==== Data to process

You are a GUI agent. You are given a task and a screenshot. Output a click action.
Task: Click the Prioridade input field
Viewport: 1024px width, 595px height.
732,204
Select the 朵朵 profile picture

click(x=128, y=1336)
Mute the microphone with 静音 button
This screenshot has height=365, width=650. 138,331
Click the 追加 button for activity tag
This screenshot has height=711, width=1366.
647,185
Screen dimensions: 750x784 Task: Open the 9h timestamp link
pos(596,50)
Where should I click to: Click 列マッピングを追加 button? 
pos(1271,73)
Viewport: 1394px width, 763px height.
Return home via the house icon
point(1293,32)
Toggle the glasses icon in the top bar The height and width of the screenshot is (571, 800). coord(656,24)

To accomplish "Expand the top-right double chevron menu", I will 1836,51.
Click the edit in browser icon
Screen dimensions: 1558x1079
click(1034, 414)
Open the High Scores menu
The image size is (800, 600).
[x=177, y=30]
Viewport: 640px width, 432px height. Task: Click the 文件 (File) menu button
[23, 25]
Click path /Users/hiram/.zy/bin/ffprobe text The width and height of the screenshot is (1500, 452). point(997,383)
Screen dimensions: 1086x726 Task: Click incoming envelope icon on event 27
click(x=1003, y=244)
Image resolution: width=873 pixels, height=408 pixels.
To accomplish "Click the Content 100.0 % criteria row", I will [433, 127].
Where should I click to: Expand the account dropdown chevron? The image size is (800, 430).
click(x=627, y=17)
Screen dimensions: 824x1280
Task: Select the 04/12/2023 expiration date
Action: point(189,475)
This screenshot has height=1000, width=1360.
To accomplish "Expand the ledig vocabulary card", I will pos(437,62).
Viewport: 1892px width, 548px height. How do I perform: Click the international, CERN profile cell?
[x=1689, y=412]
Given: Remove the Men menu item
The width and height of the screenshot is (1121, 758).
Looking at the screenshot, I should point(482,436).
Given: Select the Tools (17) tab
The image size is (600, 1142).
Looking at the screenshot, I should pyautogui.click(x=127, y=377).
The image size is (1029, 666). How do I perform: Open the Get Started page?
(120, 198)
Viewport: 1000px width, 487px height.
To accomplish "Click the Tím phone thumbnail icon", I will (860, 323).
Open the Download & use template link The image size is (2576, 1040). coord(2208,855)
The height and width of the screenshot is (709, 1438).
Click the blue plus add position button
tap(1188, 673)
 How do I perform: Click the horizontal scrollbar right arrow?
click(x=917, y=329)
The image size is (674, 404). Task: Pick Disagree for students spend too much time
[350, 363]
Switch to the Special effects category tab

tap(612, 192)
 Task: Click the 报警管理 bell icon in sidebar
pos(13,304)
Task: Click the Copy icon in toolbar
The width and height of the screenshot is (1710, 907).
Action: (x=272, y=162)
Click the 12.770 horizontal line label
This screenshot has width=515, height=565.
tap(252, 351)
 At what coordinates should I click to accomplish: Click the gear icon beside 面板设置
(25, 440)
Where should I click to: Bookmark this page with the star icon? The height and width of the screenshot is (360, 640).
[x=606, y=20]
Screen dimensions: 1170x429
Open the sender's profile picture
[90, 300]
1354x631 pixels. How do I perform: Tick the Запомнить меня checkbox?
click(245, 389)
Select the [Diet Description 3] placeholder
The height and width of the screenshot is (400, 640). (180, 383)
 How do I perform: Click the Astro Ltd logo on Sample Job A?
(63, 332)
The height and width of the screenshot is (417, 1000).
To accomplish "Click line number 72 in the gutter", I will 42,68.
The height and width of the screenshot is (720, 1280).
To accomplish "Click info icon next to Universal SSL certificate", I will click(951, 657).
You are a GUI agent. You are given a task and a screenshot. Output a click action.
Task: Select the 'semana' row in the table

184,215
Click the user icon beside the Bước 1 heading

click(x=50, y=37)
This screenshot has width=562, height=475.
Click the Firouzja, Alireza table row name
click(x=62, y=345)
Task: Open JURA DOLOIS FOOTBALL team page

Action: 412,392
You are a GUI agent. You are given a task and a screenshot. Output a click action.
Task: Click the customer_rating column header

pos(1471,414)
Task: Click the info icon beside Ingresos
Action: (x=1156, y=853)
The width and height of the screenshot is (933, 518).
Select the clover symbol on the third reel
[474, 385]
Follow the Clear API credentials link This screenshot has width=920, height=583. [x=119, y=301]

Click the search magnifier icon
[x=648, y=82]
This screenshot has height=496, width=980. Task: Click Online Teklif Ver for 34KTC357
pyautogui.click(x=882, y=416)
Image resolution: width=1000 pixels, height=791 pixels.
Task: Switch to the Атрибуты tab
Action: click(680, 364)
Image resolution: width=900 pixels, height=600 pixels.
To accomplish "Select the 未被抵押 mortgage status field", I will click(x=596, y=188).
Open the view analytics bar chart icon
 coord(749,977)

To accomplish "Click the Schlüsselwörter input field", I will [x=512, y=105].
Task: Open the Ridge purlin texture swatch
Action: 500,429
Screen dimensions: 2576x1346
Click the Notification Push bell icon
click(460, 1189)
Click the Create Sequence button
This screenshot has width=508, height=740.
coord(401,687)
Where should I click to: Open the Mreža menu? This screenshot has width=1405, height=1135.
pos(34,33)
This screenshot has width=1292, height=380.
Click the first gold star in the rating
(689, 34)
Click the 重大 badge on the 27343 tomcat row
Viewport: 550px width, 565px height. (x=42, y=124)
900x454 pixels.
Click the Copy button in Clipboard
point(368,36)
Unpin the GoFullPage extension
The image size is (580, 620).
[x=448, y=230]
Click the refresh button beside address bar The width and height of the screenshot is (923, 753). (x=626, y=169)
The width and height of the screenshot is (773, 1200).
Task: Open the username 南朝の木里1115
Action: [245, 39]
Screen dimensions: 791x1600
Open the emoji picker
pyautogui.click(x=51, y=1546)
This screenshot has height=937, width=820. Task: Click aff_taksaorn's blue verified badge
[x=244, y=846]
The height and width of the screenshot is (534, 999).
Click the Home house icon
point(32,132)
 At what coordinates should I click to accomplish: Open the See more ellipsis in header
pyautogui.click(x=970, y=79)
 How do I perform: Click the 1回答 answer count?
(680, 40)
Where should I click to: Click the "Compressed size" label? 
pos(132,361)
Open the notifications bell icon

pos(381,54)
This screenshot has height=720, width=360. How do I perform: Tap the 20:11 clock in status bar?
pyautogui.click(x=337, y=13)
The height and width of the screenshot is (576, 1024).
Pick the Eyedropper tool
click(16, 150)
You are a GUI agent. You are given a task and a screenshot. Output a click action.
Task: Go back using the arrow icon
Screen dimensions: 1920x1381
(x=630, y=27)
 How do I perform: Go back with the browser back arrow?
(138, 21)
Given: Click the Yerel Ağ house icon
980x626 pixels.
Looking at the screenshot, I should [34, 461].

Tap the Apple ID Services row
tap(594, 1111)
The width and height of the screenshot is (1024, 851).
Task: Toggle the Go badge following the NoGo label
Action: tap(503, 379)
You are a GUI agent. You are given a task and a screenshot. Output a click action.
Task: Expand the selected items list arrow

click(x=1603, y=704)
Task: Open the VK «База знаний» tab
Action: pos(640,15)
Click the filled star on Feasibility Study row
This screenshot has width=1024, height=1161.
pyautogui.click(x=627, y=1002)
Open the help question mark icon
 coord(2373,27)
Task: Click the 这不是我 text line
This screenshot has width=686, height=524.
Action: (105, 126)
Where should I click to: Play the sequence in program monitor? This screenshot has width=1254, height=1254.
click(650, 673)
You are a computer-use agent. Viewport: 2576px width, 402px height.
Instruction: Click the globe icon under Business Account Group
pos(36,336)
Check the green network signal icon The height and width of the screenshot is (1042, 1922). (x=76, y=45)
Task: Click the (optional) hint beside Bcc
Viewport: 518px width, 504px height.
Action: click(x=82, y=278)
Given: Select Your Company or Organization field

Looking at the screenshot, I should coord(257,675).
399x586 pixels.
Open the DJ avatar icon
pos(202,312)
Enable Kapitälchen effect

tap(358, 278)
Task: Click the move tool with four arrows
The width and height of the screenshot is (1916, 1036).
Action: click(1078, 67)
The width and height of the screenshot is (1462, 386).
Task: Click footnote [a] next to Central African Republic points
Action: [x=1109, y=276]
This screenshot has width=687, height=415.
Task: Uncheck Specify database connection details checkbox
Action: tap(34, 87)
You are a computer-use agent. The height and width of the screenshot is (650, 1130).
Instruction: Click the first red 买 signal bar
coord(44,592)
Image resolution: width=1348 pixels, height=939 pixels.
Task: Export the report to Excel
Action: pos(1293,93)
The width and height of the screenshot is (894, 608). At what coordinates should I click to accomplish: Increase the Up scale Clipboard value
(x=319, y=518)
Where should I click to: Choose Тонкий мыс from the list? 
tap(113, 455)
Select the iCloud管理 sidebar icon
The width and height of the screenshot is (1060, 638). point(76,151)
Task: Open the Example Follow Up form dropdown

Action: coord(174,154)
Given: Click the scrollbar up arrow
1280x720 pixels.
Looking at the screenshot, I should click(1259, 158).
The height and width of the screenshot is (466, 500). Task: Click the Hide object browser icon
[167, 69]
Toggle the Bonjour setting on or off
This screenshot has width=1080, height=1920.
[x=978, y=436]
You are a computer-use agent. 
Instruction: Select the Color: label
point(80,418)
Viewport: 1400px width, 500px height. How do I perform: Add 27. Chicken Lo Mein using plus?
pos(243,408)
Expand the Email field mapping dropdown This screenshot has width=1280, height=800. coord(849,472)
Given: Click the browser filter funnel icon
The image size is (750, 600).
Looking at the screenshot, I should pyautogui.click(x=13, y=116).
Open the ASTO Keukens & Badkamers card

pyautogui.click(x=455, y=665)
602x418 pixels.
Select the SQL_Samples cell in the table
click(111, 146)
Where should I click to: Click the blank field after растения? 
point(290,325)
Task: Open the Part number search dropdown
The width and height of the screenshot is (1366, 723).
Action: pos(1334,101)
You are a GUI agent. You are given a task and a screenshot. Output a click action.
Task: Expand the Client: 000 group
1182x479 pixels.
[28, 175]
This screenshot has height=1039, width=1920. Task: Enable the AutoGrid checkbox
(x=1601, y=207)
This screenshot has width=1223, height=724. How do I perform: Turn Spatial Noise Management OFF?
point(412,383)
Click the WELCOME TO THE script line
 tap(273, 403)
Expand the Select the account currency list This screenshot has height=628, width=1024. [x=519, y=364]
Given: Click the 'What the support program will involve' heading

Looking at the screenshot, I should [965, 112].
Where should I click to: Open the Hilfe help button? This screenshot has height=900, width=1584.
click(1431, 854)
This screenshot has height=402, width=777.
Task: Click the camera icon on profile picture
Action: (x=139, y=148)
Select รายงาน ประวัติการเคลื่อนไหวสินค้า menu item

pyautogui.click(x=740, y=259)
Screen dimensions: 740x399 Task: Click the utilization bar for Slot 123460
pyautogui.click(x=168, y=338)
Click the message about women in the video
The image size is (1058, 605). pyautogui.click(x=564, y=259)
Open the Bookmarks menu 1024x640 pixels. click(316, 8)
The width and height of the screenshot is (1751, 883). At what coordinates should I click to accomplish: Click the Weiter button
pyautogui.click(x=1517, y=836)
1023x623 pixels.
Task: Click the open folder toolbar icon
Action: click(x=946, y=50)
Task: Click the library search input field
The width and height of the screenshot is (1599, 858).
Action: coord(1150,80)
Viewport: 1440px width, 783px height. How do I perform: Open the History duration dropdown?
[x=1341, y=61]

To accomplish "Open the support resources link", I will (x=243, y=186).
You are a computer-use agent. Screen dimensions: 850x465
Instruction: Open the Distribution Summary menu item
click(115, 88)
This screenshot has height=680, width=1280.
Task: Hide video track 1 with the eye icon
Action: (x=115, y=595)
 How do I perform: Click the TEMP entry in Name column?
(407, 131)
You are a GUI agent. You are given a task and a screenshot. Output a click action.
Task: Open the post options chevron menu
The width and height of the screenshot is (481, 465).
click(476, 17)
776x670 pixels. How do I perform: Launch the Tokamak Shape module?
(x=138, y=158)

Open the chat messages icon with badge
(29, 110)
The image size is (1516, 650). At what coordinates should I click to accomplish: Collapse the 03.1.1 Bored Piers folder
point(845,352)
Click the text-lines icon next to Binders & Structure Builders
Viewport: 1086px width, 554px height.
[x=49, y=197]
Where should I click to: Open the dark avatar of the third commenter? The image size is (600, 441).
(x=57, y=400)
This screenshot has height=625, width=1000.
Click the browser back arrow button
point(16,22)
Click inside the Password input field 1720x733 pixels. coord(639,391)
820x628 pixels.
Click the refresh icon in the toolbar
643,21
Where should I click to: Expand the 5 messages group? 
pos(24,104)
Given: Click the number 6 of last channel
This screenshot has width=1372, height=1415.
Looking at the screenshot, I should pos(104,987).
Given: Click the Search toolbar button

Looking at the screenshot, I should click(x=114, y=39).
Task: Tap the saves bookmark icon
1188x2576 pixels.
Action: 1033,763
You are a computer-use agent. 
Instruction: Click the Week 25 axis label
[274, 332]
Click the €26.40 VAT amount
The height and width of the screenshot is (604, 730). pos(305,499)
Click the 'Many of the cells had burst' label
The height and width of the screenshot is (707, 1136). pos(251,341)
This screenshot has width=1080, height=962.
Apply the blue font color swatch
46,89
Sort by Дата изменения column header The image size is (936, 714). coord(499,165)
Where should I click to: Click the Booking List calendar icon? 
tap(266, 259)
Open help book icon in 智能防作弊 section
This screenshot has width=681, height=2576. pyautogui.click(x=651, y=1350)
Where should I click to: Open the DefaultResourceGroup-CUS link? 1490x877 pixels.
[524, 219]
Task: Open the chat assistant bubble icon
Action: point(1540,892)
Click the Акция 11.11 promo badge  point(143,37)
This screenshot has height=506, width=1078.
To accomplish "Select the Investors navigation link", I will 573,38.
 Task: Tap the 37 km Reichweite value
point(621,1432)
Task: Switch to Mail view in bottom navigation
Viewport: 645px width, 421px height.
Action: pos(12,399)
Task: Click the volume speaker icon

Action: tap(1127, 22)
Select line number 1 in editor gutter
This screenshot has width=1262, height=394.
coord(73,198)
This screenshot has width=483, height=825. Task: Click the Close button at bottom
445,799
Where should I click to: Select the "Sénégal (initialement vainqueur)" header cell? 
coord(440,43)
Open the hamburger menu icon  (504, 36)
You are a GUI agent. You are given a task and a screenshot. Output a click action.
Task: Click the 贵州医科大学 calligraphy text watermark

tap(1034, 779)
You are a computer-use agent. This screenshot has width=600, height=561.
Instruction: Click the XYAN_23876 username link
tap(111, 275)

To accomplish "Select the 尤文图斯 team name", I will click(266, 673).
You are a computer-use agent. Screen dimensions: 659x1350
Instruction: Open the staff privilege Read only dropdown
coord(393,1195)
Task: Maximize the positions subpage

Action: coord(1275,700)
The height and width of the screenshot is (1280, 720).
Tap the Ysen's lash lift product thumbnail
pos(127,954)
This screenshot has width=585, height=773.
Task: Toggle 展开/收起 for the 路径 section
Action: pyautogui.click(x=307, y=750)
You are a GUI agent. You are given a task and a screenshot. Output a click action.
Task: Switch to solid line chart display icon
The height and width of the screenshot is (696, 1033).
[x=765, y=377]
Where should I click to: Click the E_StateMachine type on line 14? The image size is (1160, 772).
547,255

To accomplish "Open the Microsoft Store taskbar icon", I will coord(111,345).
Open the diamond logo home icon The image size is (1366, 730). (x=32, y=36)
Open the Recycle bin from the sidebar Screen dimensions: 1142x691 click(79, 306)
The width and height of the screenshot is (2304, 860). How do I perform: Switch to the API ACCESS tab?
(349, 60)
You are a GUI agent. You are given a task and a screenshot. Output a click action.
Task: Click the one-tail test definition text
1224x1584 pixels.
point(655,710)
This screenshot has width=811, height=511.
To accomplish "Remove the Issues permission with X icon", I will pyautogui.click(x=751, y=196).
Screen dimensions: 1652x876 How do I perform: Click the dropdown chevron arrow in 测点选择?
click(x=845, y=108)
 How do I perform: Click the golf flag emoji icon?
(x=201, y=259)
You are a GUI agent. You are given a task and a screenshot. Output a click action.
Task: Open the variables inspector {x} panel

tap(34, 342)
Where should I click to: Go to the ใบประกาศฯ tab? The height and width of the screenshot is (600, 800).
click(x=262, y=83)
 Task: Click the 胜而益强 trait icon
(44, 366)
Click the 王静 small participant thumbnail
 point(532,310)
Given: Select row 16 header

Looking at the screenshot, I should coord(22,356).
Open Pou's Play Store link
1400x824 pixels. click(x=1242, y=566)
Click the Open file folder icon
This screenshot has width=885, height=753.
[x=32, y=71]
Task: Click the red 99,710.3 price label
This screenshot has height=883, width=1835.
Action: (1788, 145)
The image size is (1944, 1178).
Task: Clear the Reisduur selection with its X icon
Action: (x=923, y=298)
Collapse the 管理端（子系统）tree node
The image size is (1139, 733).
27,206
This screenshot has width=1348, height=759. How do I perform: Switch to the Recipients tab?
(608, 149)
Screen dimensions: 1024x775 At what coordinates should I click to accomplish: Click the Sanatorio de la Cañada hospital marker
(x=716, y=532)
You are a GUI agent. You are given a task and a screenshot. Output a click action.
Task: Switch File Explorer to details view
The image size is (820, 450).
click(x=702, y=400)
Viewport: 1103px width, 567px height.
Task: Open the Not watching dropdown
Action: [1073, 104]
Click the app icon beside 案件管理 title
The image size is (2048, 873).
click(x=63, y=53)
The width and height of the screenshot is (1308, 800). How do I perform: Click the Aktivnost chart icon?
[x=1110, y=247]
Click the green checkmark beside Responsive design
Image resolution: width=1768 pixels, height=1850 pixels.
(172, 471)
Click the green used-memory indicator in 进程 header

========

» **Assignment**
Where does "Remove" occur in the data? Copy each line that has it.

» **Result of the exercise**
Given: Remove the Men menu item
To accomplish "Remove the Issues permission with X icon", I will pyautogui.click(x=751, y=196).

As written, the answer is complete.